-- Page extract start --

Route information
- Auxiliary route of US 27
- Maintained by GDOT
- Length: 94.118 mi (151.468 km)

Major junctions
- South end: US 27 / SR 1 / SR 85 in Columbus
- I-185 in Columbus; US 80 / SR 22 / SR 540 near Columbus; US 29 / SR 14 in Moreland; I-85 north of Moreland; US 29 / SR 14 in Newnan;
- North end: US 27 / SR 1 / SR 16 / SR 166 in Carrollton

Location
- Country: United States
- State: Georgia
- Counties: Muscogee, Harris, Talbot, Meriwether, Coweta, Carroll

Highway system
- United States Numbered Highway System; List; Special; Divided; Georgia State Highway System; Interstate; US; State; Special;

= U.S. Route 27 Alternate (Georgia) =

Alternate highway route in Georgia, United States

U.S. Highway 27 Alternate (US 27 Alt.) is an alternate route of US 27. It travels from the northwestern corner of Columbus northeast to just before Shiloh, north to Greenville, and northwest to Carrollton.

==Route description==
The alternate route starts at an intersection with the US 27 mainline in Columbus in Muscogee County and initially runs northeast into Harris County, concurrent with State Route 85 (SR 85). Within Ellerslie, the route has a short concurrency with SR 315. The route splits from SR 85 south of Shiloh, on the Harris–Talbot county line, while moving onto SR 85 Alt. and briefly SR 116 before it cuts across the northwestern corner of Talbot County. It then enters Meriwether County, running along the southeastern edge of F. D. Roosevelt State Park while briefly crossing SR 190 and curving from the northwest to the northeast. Heading briefly northwest again through F. D. Roosevelt State Park this time and then north into Warm Springs, now cosigned with SR 41, the route turns north and heads into a traffic circle with SR 18 which joins US 27 Alt. through Greenville which leaves the concurrency at SR 109. Later, it runs through Luthersville where it intersects SR 54 before heading into Coweta County.

-- Page extract end --

Objectives:
- 1) In the article on U.S. Route 27 Alternate in Georgia, what ties this highway to US 27? Answer in one to three sentences, citing the route information and the junction list.
- 2) Using the article on U.S. Route 27 Alternate in Georgia, answer the following:
(a) What is the route's length in miles?
(b) Which agency maintains it?
(c) Which state route does it intersect in Luthersville?

-- Information shown start --

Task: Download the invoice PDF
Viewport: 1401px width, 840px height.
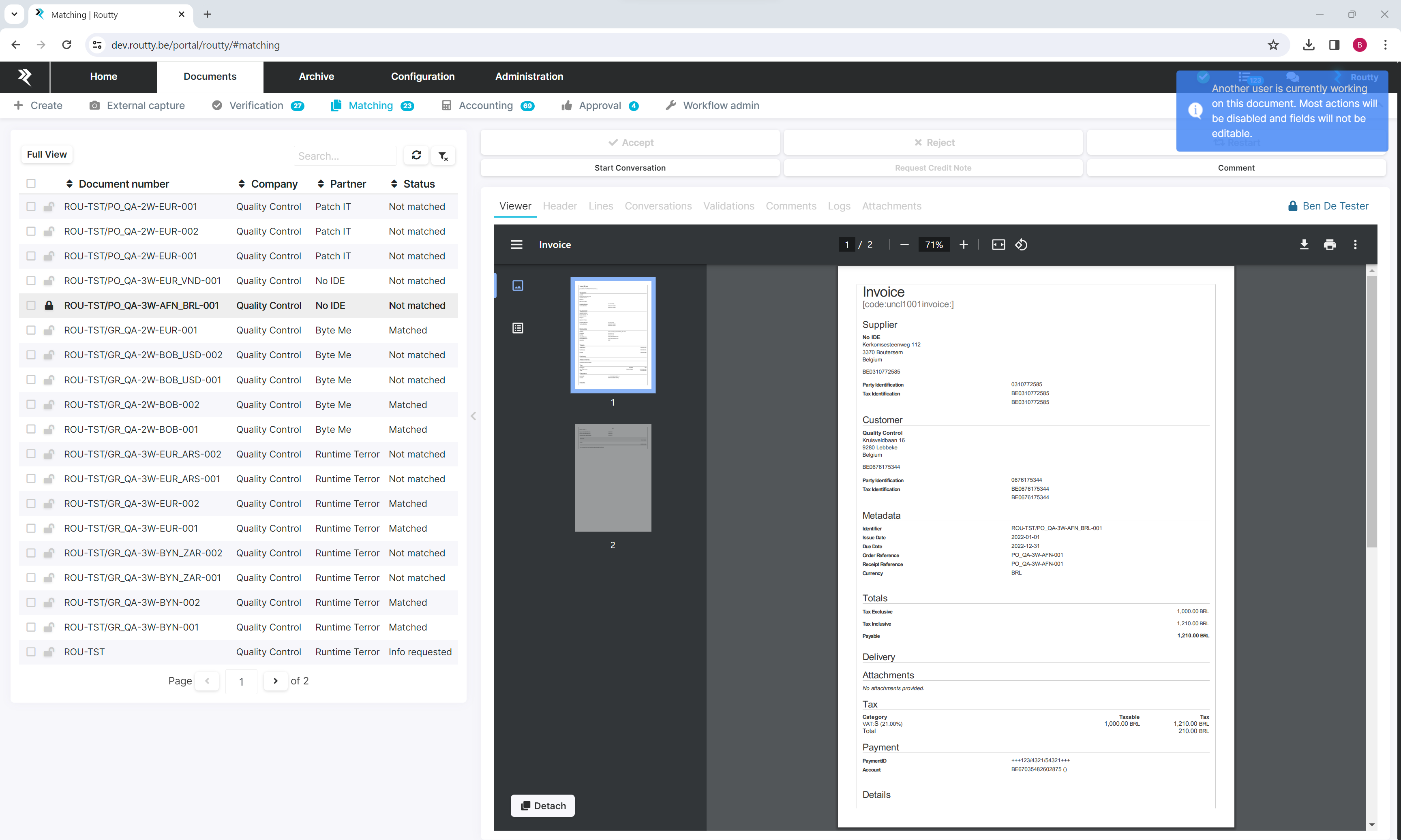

-- Information shown end --
-- Information shown start --

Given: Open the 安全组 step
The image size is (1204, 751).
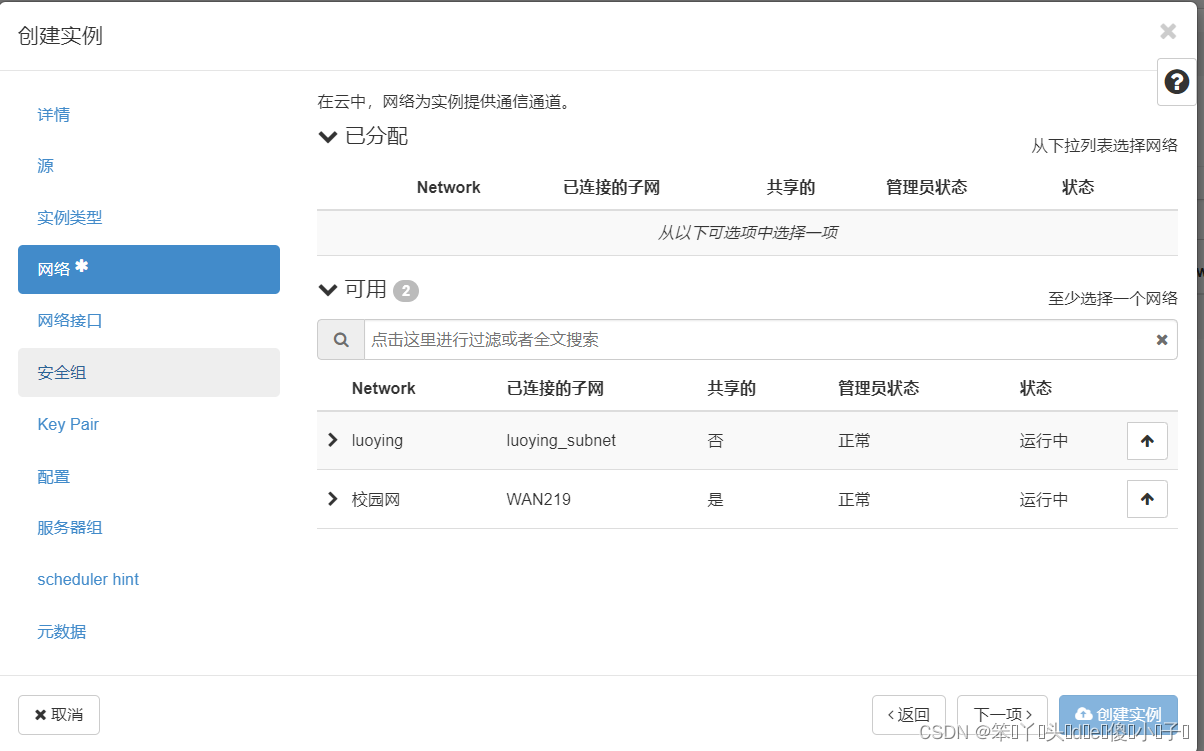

-- Information shown end --

Completed exercise:
- 1) The route information calls it an auxiliary route of US 27, and the article calls it an alternate route of US 27. Both of its ends meet the US 27 mainline: its south end is at US 27 / SR 1 / SR 85 in Columbus, and its north end is at US 27 / SR 1 / SR 16 / SR 166 in Carrollton.

- 2)
(a) 94.118 miles
(b) GDOT
(c) SR 54